Giant earthquakes not as random as previously believed, say scientists

It is generally believed that giant earthquakes release so much energy that several centuries of stress accumulation are needed to produce a new big one, researchers said.

Giant earthquakes not as random as previously believed, say scientists
(Representational image)

New Delhi: Recent years have witnessed a number of giant earthquakes resulting in a huge number of casualties.

The magnitude of the devastation and the plight of a region and the people living there is unimaginable after an earthquake hits a particular place.

These unusual quakes not only cause cracks and ruptures but are also capable of displacing an entire region, which mainly affects human beings and animals.

But these earthquakes which occur at a big magnitude aren't random events. They reoccur at relatively regular intervals, scientists have found.

By analyzing sediment cores from Chilean lakes, scientists said that taking smaller earthquakes also into account, the repeat interval becomes increasingly more irregular to a level where earthquakes happen randomly in time.

"In 1960, South-Central Chile was hit by the largest known quake on Earth with a magnitude of 9.5," said Jasper Moernaut, an assistant professor at the University of Innsbruck in Austria.

"Its tsunami was so massive that – in addition to inundating the Chilean coastline – it travelled across the Pacific Ocean and even killed about 200 persons in Japan," said Moernaut, lead author of the study published in the journal Earth and Planetary Science Letters.

"Understanding when and where such devastating giant earthquakes may occur in the future is a crucial task for the geoscientific community," Moernaut said.

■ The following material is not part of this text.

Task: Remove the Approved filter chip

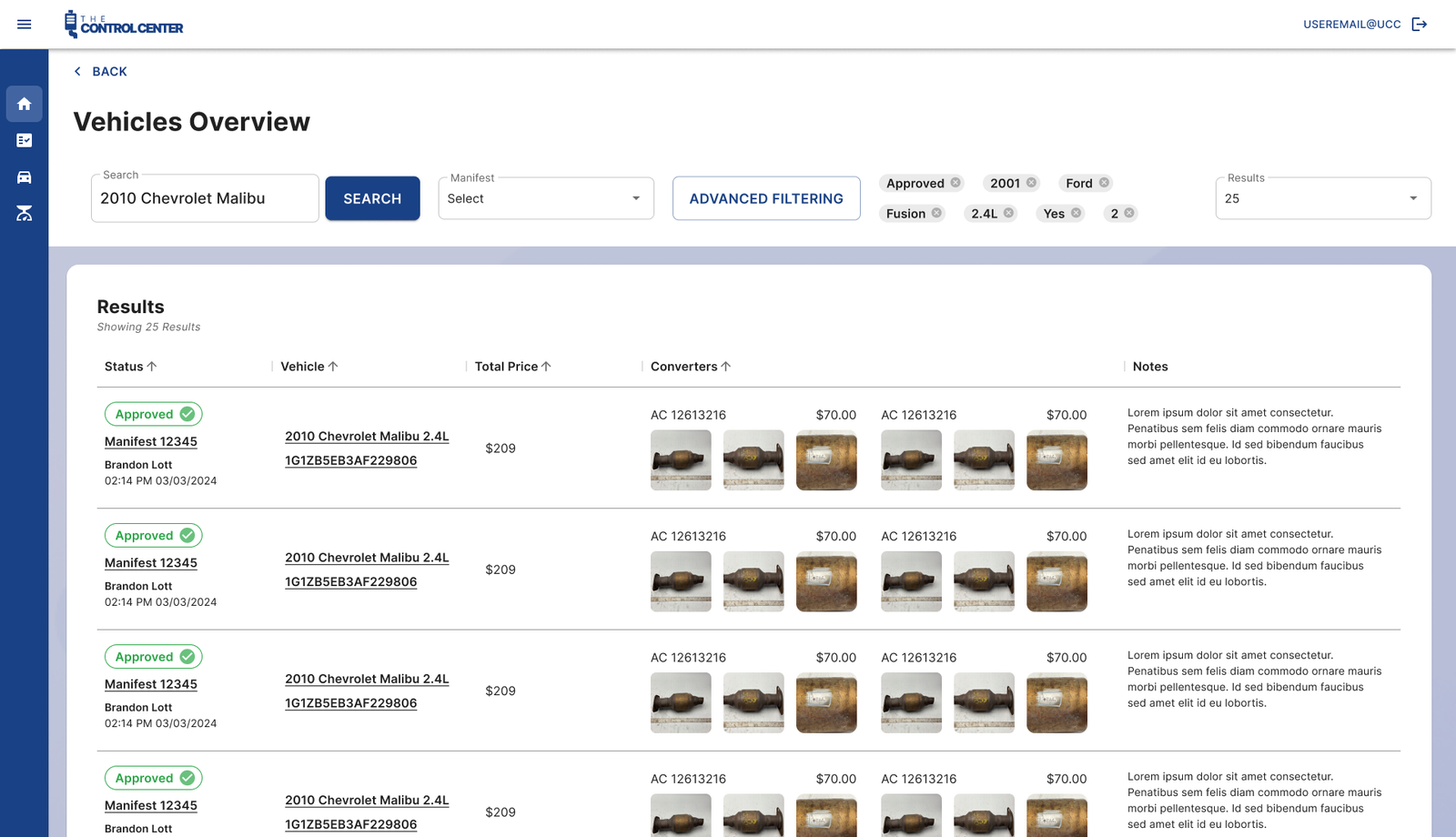Action: pos(956,183)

It is generally believed that giant earthquakes release so much energy that several centuries of stress accumulation are needed to produce a new big one, researchers said.

Therefore, seismological data or historical documents simply do not go back far enough in time to reveal the patterns of their recurrence, they said.

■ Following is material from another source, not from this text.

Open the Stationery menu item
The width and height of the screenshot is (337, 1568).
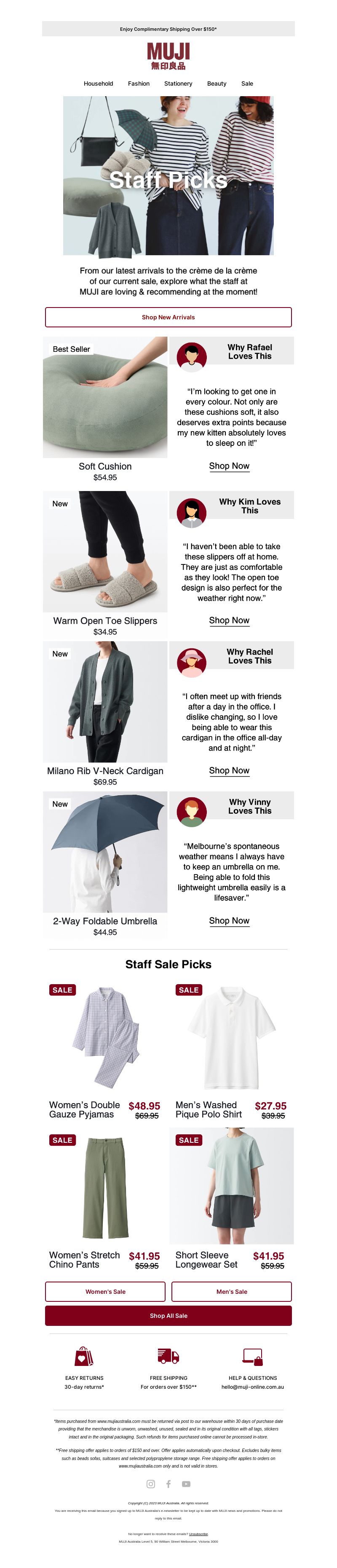(178, 84)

By analysing sediments on the bottom of two Chilean lakes, the researchers recognised that each strong earthquake produces underwater landslides which get preserved in the sedimentary layers accumulating on the lake floor.

By sampling these layers in up to eight-metre long sediment cores, they retrieved the complete earthquake history over the last 5,000 years, including up to 35 great earthquakes of a magnitude larger than 7.7.

The team found that giant earthquakes (like the one in 1960) reoccur every 292 years (give or take 93 years) and thus the probability for such giant events remains very low in the next 50-100 years.

However, the "smaller" (about magnitude 8) earthquakes took place every 139 years (give or take 69 years) and there is a 29.5 percent chance that such an event may occur in the next 50 years, researchers said.